Part VII

Conclusions

For years, data protection was viewed as an annoying task that companies had to pay lip service to, but was often overlooked or underfunded. With the advent of the EU General Data Protection Regulations, all that changed. GDPR is one of the most wide-ranging pieces of EU legislation to date and carries such significant penalties that no company can afford to ignore it.

Building a privacy-preserving

data analytics stack

In this paper we have shown you how to build a modern data analytics stack that embeds data privacy at its heart. We started by giving a conceptual model that sought to tease out the core functionality and elements needed in any analytics stack.

The core elements are the Data Loader, the Data Warehouse and the Data Consumer. We saw how each of these elements requires certain functionality ranging from Ingestion and ETL to Analysis and Presentation. The idea here is to give you a better understanding of how all the parts of the analytics stack fit together.

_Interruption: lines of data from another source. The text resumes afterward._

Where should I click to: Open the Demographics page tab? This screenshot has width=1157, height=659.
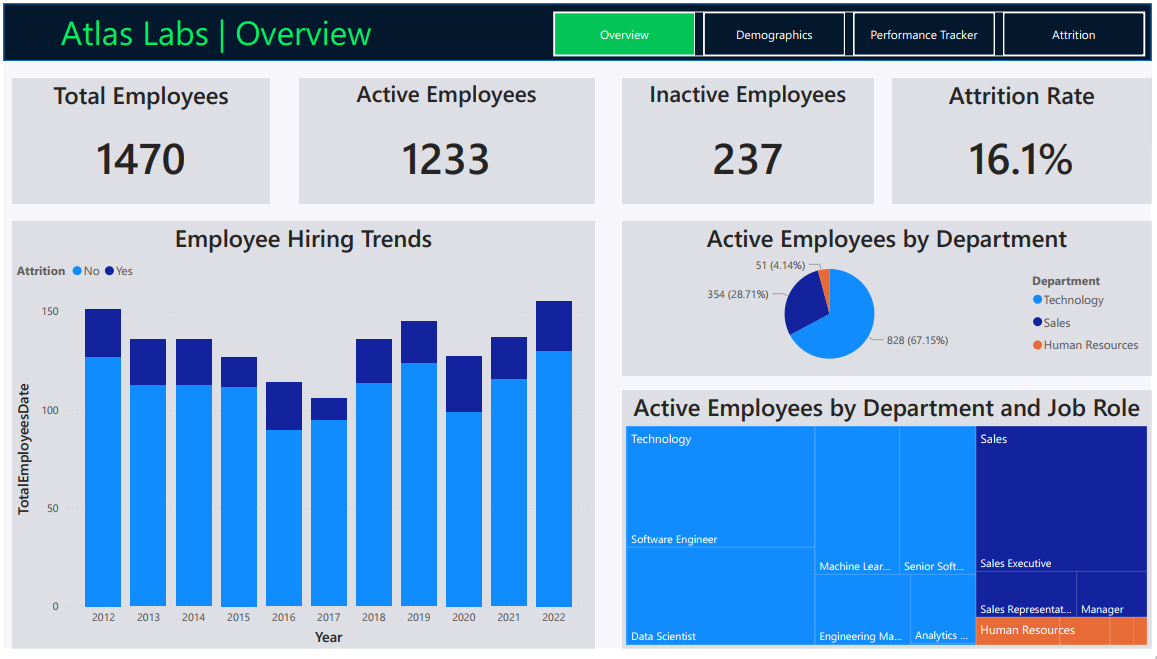(x=773, y=35)
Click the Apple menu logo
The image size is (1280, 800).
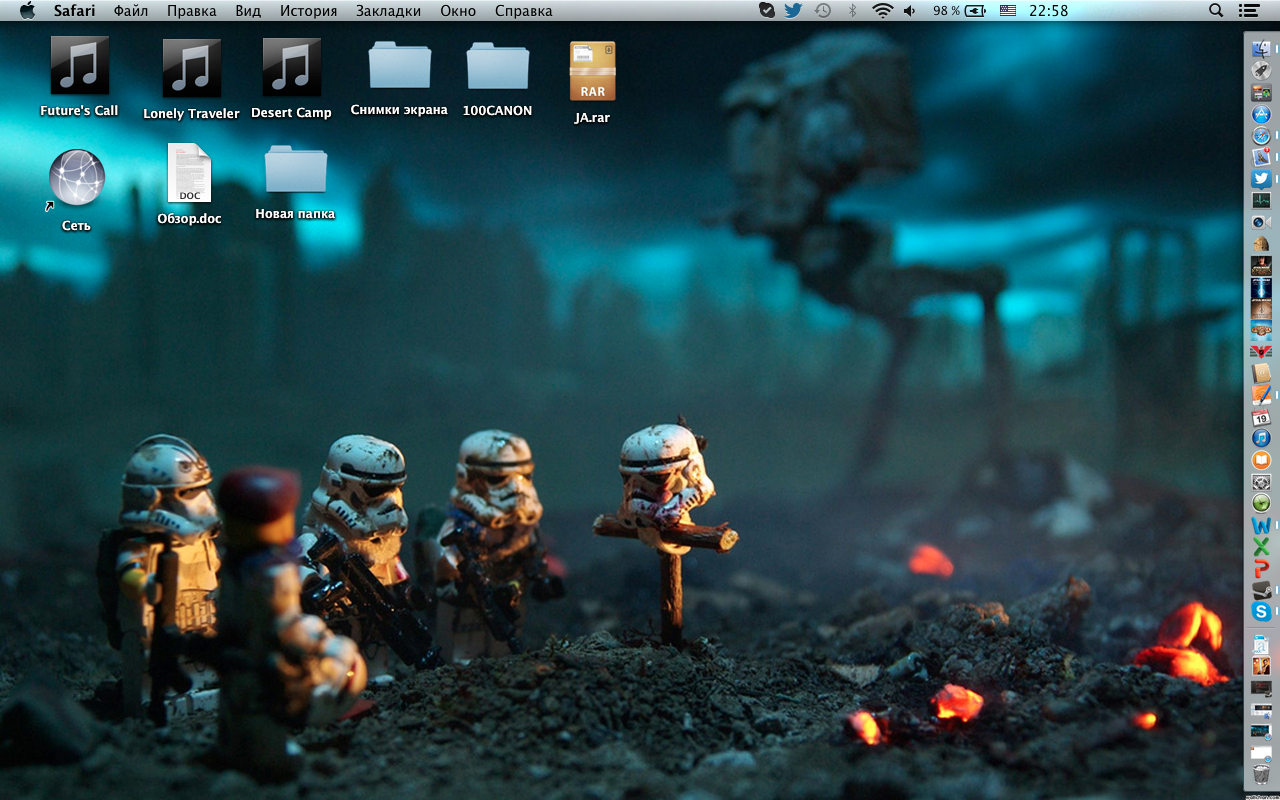[x=27, y=11]
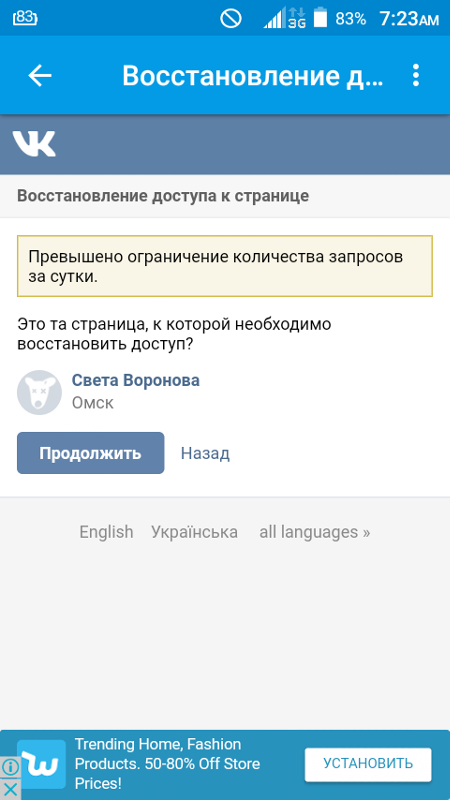Click the Света Воронова name link
The image size is (450, 800).
135,380
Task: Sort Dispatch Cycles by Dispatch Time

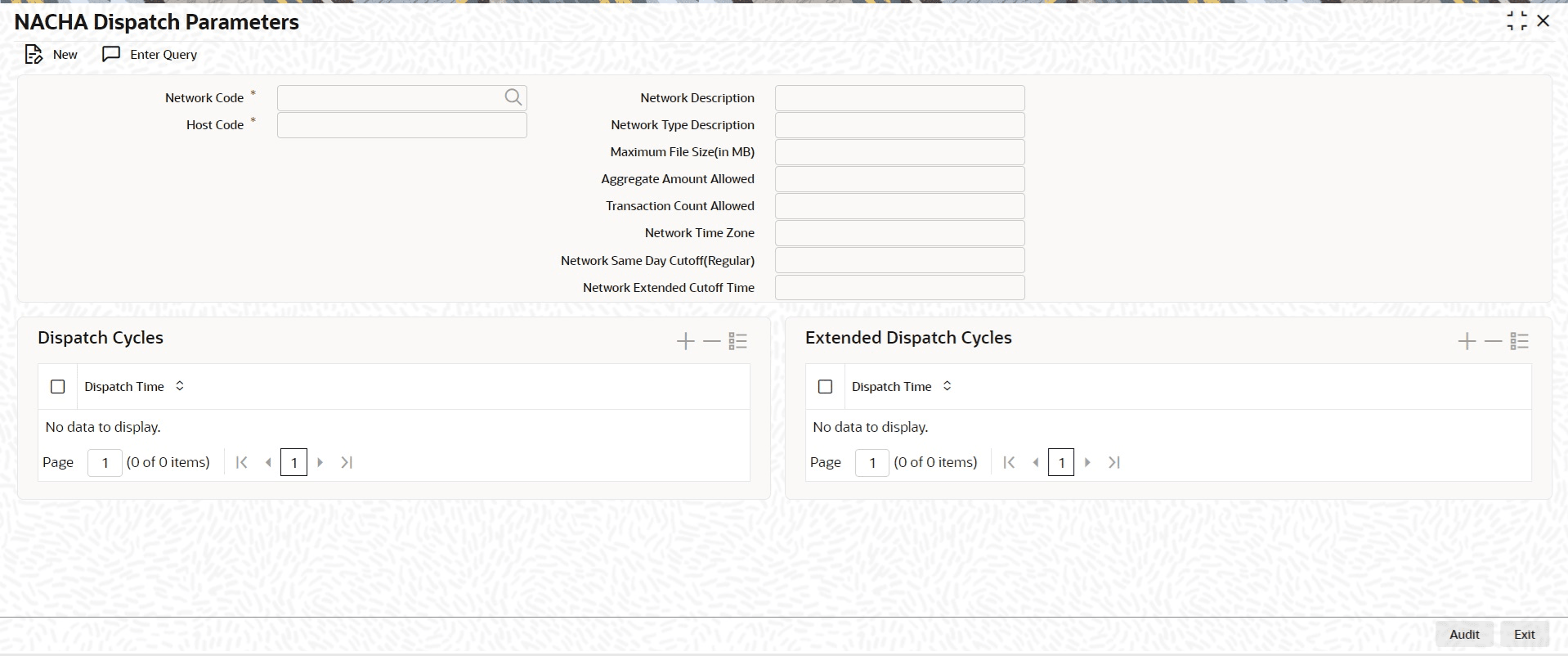Action: click(x=180, y=386)
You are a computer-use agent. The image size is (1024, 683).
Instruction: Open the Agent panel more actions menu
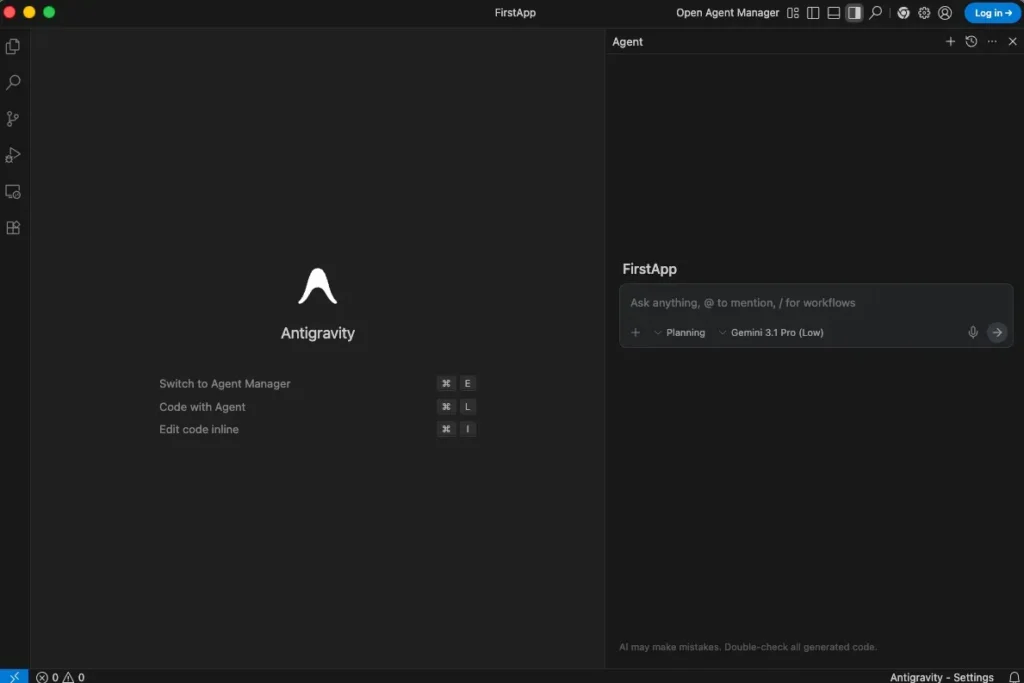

We then looked in detail at the data security and data privacy functions. These are the only functions that are present in every element of the analytics stack. We explained what data security and privacy are and showed why they are the key functions of any analytics stack.

Later in the paper we explored how GDPR affects your data analyses. We saw that it affects anyone who handles the personal data of EU residents and explained the stringent penalties for companies that breach the regulation. We then showed how anonymization provides a simple way to bypass the requirements of GDPR. If data is properly anonymized it is no longer covered by the regulations and so can be used freely. To this end we looked at some of the concepts behind anonymization, and compared them with pseudonymisation.

Finally, we introduced you to Aircloak Insights, our turnkey solution that allows you to upgrade any existing or future analytics stack and make it fully GDPR-compliant. Aircloak Insights is the first technology that applies the Diffix anonymization approach. Diffix works by applying controlled amounts of pseudo-random noise to the query results. This has the key benefit that it avoids the problem of the query budget which affects many other dynamic privacy mechanisms. This allows the system to perform dynamic anonymization on data queries and pass the results straight to the analyst for further processing and visualisation. In conclusion, privacy regulations have often been viewed negatively by companies, but as data-driven business models emerge in more and more industries who deal with highly sensitive data, such as the healthcare and finance sector, modern technology and the right planning mean the regulations needn’t be a burden, and may even allow you to build and retain the trust of an ever-more wary public.